═══ RECORDS FOR THE TASK

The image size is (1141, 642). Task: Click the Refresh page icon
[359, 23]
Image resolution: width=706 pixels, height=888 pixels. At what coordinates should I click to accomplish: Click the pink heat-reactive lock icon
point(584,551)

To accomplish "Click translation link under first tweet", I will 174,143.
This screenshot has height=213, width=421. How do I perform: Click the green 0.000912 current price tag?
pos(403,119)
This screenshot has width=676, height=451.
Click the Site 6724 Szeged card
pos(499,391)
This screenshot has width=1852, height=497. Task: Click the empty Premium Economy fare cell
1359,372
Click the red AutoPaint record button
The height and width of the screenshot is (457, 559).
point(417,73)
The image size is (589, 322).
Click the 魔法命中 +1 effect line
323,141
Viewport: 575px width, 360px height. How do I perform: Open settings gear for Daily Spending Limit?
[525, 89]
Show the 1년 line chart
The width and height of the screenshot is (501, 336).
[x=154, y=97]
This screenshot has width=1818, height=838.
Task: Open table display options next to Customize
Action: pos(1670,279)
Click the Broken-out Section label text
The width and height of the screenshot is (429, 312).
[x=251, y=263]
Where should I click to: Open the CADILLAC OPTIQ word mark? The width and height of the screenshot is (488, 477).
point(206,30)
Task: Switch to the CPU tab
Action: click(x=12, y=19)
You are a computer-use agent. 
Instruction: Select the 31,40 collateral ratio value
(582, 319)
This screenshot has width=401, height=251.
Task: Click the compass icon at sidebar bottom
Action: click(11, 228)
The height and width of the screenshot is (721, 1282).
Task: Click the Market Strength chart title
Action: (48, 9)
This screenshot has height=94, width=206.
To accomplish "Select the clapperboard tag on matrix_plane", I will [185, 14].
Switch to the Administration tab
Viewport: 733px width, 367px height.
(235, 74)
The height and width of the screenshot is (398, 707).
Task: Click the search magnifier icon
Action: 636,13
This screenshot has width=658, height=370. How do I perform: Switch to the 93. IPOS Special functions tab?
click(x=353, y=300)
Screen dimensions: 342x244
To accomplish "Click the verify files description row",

══════

* [TASK DIRECTIONS]: Repeat the records from their first line through the line containing "pos(499,391)", including that line, with every character unchanged.

* [COMPLETE ANSWER]:
The image size is (1141, 642). Task: Click the Refresh page icon
[359, 23]
Image resolution: width=706 pixels, height=888 pixels. At what coordinates should I click to accomplish: Click the pink heat-reactive lock icon
point(584,551)

To accomplish "Click translation link under first tweet", I will 174,143.
This screenshot has height=213, width=421. How do I perform: Click the green 0.000912 current price tag?
pos(403,119)
This screenshot has width=676, height=451.
Click the Site 6724 Szeged card
pos(499,391)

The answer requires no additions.